Deity of the Old World
I know, I know, we've had a few of these before but this one's got a few features I'm going to lay down now.

1. Ground rules.
-Keep it CLEAN
-No sensitive race or sex/ sexuality/ gender jokes.

2. Rewards

- Good jokes get Rep and appraisal.;)

(like with the generous thread either by me or someone who is alright to distribute rep in my absence) I'll send a few PMs to see who accepts unless someone volunteers.
 

Vauxchen

The devoted
Premium
There was once a young man who, in his youth, professed his desire to become a great writer.

When asked to define "great" he said, "I want to write stuff that the whole world will read, stuff that people will react to on a truly emotional level, stuff that will make them scream, cry, howl in pain and anger!"

He now writes error messages for Microsoft Corporation.
 

Janny

Dines with dementia
Eleven people hanging on a rope from a helicopter...they were being rescued, ten men and one woman. Well, the rope couldn't sustain them all, it was destined to break and they would all die, so one of them had to let go. The woman looked at the ten men, all hanging on for dear life and she said, "Relax, I'm going to let go because all my life I've given up things for men. All my life I had to make the sacrifices and I never got any thanks. I'm used to it. So I'll let go." And with that all ten men applauded!
________
The children were lined up in the cafeteria of a Catholic
elementary school for lunch. At the head of the table was a
large pile of apples. The nun made a note, and posted on the
apple tray:

"Take only ONE. God is watching."

Moving further along the lunch line, at the other end of the
table was a large pile of chocolate chip cookies.

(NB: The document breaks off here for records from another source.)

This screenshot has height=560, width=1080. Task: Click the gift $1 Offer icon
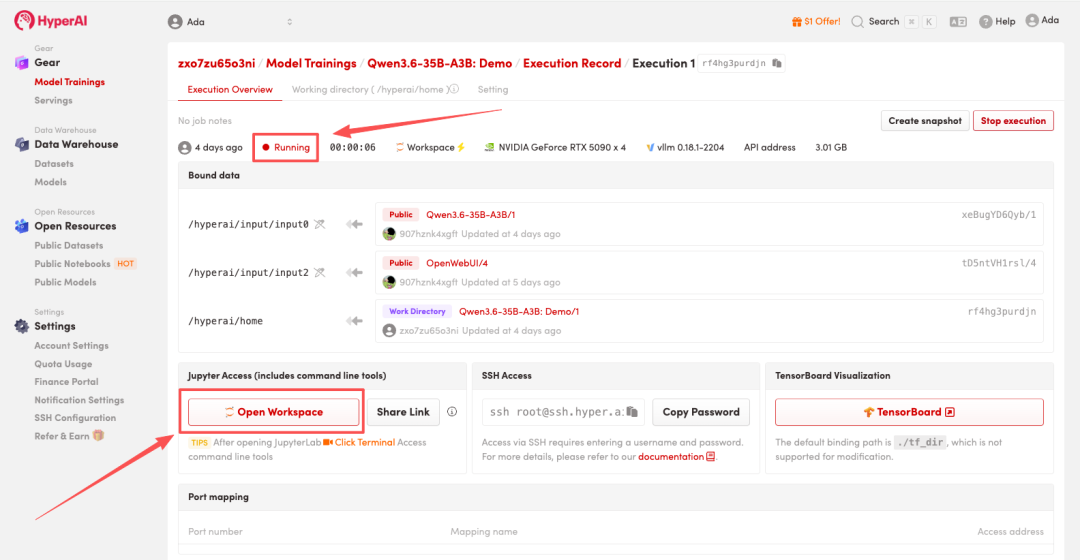[x=797, y=21]
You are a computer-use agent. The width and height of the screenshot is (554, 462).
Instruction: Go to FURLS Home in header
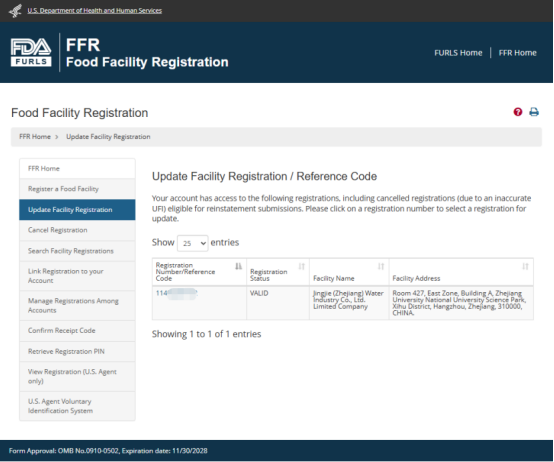click(458, 53)
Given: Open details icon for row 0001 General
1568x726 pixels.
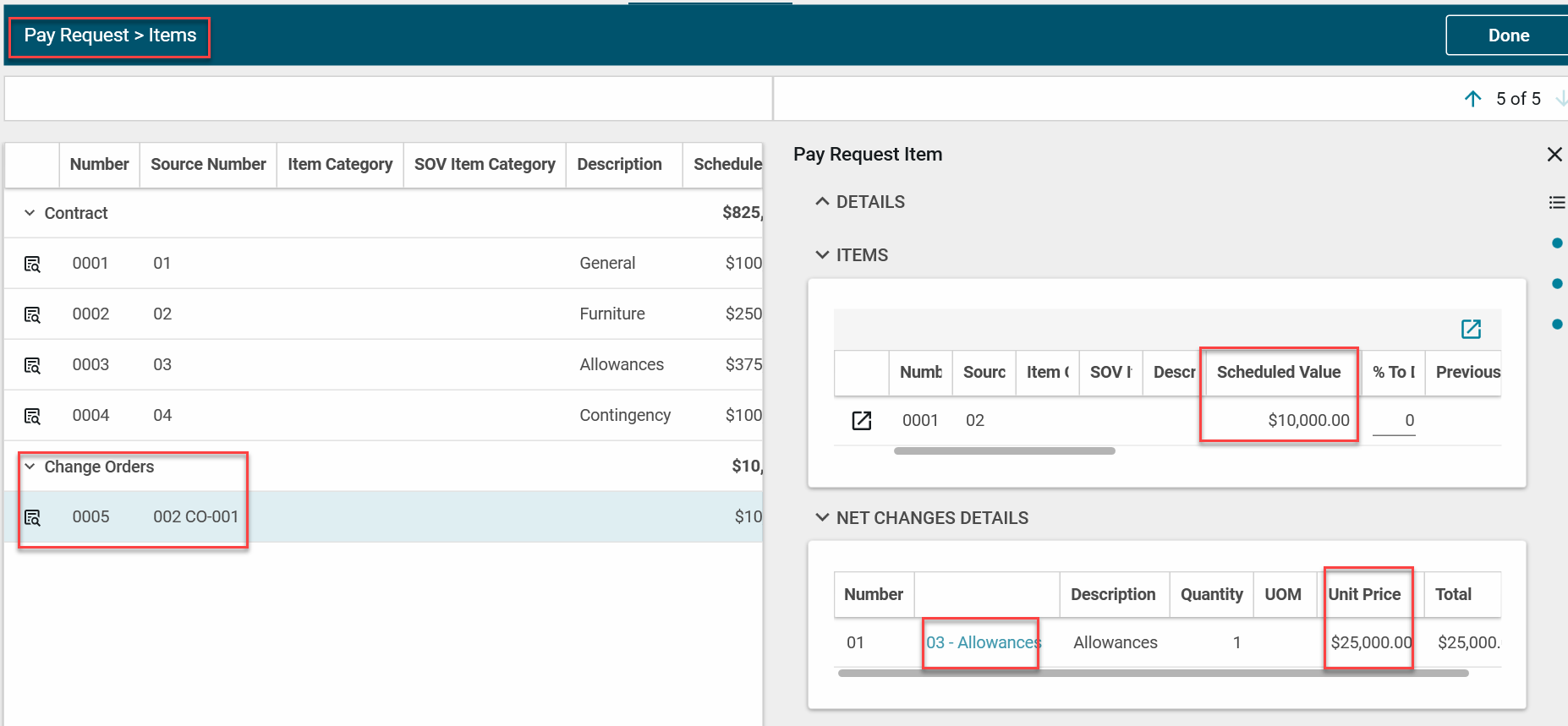Looking at the screenshot, I should 32,264.
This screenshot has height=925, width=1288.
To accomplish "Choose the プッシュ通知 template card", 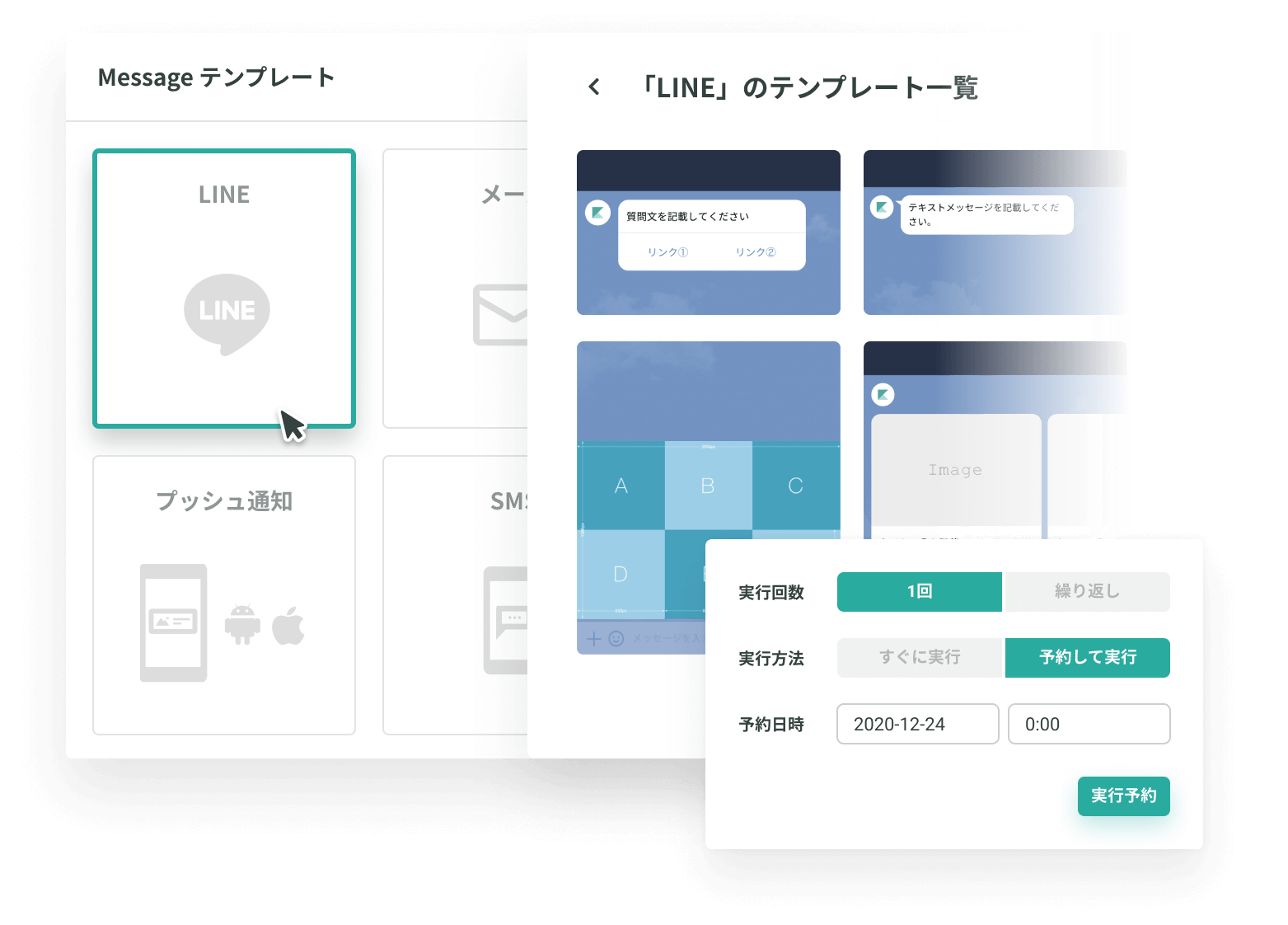I will (224, 594).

A child had written a note, "Take all you want. God is watching
the apples.
__________
A couple in their nineties are both having problems remembering things. They decide to go to the doctor for a check-up. The doctor tells them that they're physically okay, but they might want to start writing things down to help them remember. Later that night while watching TV, the old man gets up from his chair. His wife asks, "Where are you going?"
"To the kitchen" he replies.
"Will you get me a bowl of ice cream?"
"Sure, don't you think you should write it down so you can remember it?" she asks.
"No, I can remember it."
"Well, I'd like some strawberries on top, too. You'd better write it down because you know you'll forget it."
He says, "I can remember that! You want a bowl of ice cream with strawberries."
"I'd also like whipped cream. I'm certain you'll forget that, so you'd better write it down!" she retorts.
Irritated, he says, "I don't need to write it down, I can remember it! Leave me alone! Ice cream with strawberries and whipped cream - I got it, for goodness sake!" Then he grumbles into the kitchen. After about 20 minutes, the old man returns from the kitchen and hands his wife a plate of bacon and eggs. She stares at the plate for a moment and says - "Where's my toast?"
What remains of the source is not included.